Textauszug:

Weiße Männer mit Stetson und Gitarre, die von Pick-up-Trucks, Partys und der einzig wahren Liebe singen - Countrymusik hat weiße Protagonisten und Fans, dabei gehen die Ursprünge auf afroamerikanische Musik zurück. Seit November letzten Jahres mischen zwei afroamerikanische Sänger die Country-Charts auf.

Von Anke Behlert | 06.01.2019
    Ein Mann in einer lila Jacke steht vor einer Wand und lächelt in die Kamera.
    Kane Brown bei der Verleihung des American Music Award (picture alliance / dpa)
    Musik: Jimmie Allen - "Best Shot"
    Wer sich ein bisschen mit der Geschichte des Genres auskennt, weiß, dass Country niemals so blütenweiß gewesen ist, wie es oberflächlich lange den Anschein hatte. Seine Wurzeln hat Country in Folk und Blues, bekannte Country-Sänger wie Hank Williams und Bill Monroe haben ihr Handwerk bei Bluesmusikern gelernt. Der afroamerikanische Gitarrist Lesley Riddle hatte großen Einfluss auf die Musik der Carter Family und hat damit das Genre entscheidend mitgeprägt. Riddle zog mit A.P. Carter durchs Land, um Songs zu sammeln und aufzunehmen.
    Musik: Carter Family - "I know what it means to be lonesome"
    Musik nach Ethnien sortiert
    Das kulturelle Erbe vormaliger Sklaven ist also immer schon da gewesen im Country. Der Industrie ist es zu verdanken, dass im segregierten Amerika auch Musik nach Ethnien sortiert vermarktet wurde: sogenannte Race-Music und Blues auf der einen, Country auf der anderen Seite. Musiker wie Ray Charles, Tina Turner oder die Pointer Sisters haben zwar in den 60er und 70er Jahren Country-Platten veröffentlicht. Dennoch reagierten viele Leute empört, als im März 1979 James Brown im legendären Grand Ole Opry House in Nashville auftrat. Auf Einladung von Country-Legende Porter Wagoner spielte er ein Medley aus verschiedenen Hits und schloss mit seinem eigenen Song "I feel good" ab. Für einige vermeintliche Traditionshüter ein Affront.

Datenauszug:
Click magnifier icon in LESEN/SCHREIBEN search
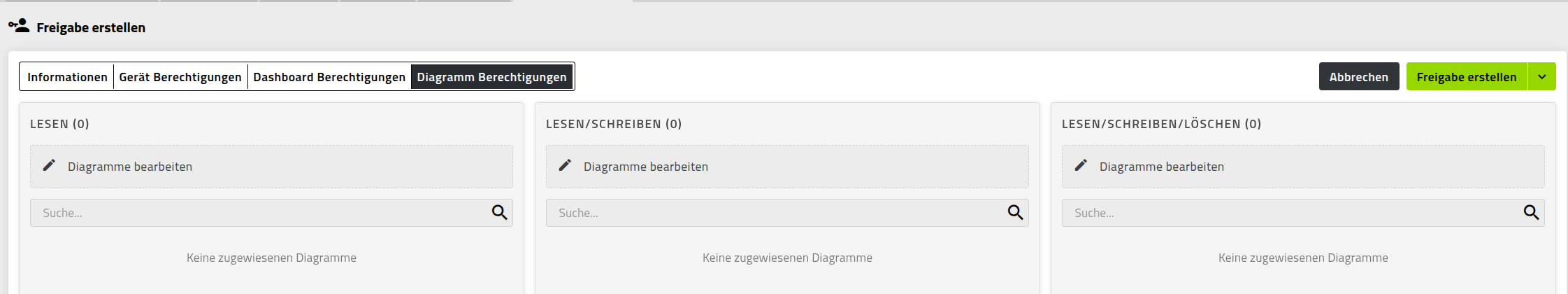This screenshot has width=1568, height=294. click(x=1015, y=213)
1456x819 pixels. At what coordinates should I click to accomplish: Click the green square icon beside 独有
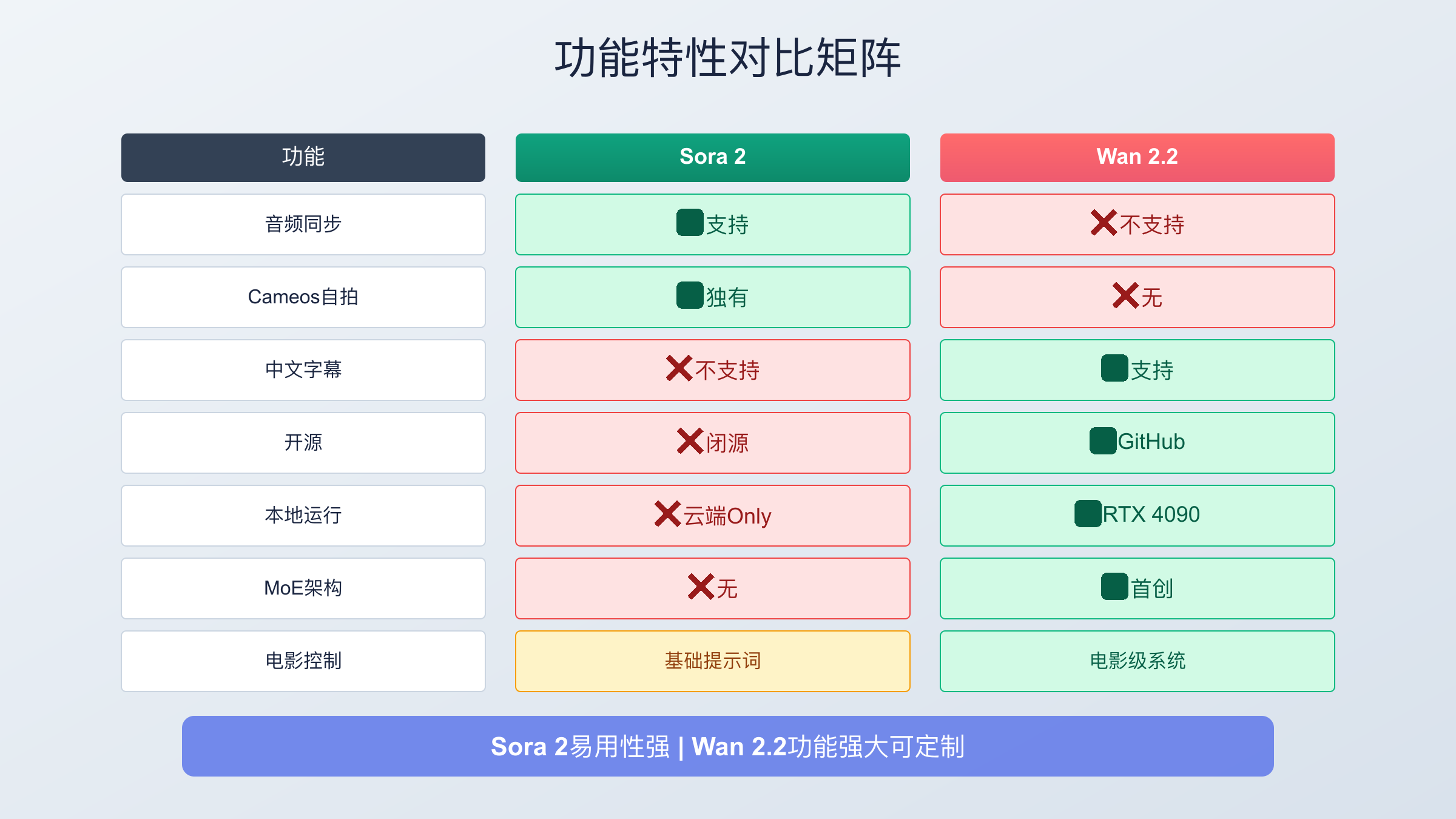click(690, 295)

Arbeitsaufträge:
A) Auf wessen Einladung trat James Brown laut dem Text über Countrymusik im Grand Ole Opry House auf?
B) Schreiben Sie aus dem Text über Countrymusik den Abschnitt ab, der mit den Worten „Von Anke Behlert“ beginnt und mit „alliance / dpa)“ endet.

Lösungen:
A) Auf Einladung der Country-Legende Porter Wagoner.

B)
Von Anke Behlert | 06.01.2019
    Ein Mann in einer lila Jacke steht vor einer Wand und lächelt in die Kamera.
    Kane Brown bei der Verleihung des American Music Award (picture alliance / dpa)